Watch Charlotte: This activity is usually inaugurated when I attempt to sneak away from her and read some email. She immediately senses that something is off-kilter in the universe, because I am not within 2 feet of her, looks over and sees me at the computer, and dashes over demanding to "Watch Charlotte!!!!" I then have to hold her on my lap and show her videos of herself on my Facebook page. While I enjoy watching videos of Charlotte the first few dozen times, the shine does start to come off the penny. Charlotte, on the other hand, never tires of watching videos of herself. Between this self-absorption and her inability to be alone, I think Hollywood is definitely in her future. That is if the serial killer thing doesn't work out.
Mommy the Chauffeur: This involves me pushing her in her Little Tykes car around and around and around and around in a big loop through our house. This car is designed so a toddler can move the vehicle themselves with their feet, and although Charlotte doesn't come from athletic stock, at least not on my side of the family, I'm thinking she could move that car. She does have those cankles, which I find bolsters lower leg strength (I skate circles around Kevin on the ice rink, he with his spindly little ankles).
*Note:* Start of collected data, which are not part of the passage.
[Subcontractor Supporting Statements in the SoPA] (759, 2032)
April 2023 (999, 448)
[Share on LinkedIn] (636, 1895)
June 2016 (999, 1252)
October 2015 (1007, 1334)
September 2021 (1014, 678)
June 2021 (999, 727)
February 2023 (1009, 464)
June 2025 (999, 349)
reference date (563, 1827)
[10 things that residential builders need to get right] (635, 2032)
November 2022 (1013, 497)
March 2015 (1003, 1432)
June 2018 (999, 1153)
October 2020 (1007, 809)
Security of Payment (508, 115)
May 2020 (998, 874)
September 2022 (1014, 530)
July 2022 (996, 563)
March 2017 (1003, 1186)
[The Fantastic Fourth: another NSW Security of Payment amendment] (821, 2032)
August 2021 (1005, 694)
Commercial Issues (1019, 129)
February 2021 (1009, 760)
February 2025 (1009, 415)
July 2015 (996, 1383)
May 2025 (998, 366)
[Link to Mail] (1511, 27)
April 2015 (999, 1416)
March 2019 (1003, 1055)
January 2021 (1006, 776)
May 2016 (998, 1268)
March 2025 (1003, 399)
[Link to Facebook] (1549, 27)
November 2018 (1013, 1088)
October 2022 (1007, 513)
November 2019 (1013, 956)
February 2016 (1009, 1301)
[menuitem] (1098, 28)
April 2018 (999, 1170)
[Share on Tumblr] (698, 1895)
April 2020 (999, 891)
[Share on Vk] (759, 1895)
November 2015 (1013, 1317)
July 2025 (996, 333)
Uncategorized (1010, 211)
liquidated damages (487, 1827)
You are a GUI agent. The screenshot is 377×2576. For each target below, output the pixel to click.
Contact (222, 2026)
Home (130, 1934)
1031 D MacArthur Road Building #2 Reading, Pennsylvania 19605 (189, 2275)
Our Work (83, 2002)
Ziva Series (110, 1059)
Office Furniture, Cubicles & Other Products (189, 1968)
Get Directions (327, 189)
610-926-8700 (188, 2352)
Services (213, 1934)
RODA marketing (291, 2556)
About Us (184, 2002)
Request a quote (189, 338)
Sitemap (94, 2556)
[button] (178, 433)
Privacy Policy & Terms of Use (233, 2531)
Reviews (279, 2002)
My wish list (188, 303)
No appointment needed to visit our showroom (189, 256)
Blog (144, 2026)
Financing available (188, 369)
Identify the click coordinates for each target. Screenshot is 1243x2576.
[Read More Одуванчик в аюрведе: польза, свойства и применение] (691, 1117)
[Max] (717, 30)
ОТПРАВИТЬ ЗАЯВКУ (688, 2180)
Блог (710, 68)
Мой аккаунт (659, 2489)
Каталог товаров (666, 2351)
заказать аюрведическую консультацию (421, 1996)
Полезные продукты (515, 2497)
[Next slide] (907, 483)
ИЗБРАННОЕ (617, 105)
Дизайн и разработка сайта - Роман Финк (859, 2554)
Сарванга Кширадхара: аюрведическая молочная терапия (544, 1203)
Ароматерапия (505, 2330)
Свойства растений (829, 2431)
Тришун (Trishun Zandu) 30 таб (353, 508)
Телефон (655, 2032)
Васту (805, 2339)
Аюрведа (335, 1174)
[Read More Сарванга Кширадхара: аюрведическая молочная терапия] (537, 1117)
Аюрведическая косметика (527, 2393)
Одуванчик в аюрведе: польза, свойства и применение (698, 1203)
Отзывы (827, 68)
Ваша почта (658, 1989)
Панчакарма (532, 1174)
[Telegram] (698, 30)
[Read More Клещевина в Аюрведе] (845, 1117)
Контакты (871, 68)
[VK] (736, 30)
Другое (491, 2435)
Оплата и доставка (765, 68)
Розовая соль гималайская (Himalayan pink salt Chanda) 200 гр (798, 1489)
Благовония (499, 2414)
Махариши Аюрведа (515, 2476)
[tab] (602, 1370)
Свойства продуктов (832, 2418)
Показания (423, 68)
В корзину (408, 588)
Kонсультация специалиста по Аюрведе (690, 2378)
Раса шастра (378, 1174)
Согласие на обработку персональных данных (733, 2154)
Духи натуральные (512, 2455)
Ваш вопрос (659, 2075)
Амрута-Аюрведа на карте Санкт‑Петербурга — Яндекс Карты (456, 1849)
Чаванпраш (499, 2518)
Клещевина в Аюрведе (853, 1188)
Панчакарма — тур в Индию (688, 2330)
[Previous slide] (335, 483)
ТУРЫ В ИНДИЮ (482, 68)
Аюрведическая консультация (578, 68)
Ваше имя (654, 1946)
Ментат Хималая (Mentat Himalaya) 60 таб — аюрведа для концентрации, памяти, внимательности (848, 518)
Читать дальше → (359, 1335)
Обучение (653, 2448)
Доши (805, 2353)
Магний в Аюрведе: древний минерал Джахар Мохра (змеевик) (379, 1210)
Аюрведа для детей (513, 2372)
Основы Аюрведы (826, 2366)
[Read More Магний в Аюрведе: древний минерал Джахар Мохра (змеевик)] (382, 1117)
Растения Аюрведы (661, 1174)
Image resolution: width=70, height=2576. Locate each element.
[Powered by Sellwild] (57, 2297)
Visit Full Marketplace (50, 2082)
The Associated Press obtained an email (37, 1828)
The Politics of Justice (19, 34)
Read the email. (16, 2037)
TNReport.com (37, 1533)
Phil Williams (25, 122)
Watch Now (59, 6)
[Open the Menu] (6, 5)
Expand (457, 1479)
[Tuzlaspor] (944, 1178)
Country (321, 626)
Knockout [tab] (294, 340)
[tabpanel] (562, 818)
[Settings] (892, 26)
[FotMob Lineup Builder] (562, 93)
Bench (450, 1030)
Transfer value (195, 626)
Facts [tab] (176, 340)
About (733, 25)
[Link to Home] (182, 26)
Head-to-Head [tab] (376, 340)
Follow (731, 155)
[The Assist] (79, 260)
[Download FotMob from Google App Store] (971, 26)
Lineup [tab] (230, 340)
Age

But why not find a way to involve Mommy? She looks so bored all the time.
Doesn't she though.
You could reasonably argue that I have only myself to blame, and I could force her to play by herself by simply ignoring her demands. Don't think I haven't tried that. The resultant fits are one thing--I am becoming immune--but she literally forces herself on me if I try to sit by myself on the couch. She brings all her toys up on the couch and onto my lap. Somehow I struggle to find the concentration required to read a book or even just peruse the Pottery Barn catalog for the millionth time when Charlotte, Tickle-me-Elmo, and a Winne the Pooh telephone are all sitting on top of me. So What Happened it is. Brain usage will have to wait.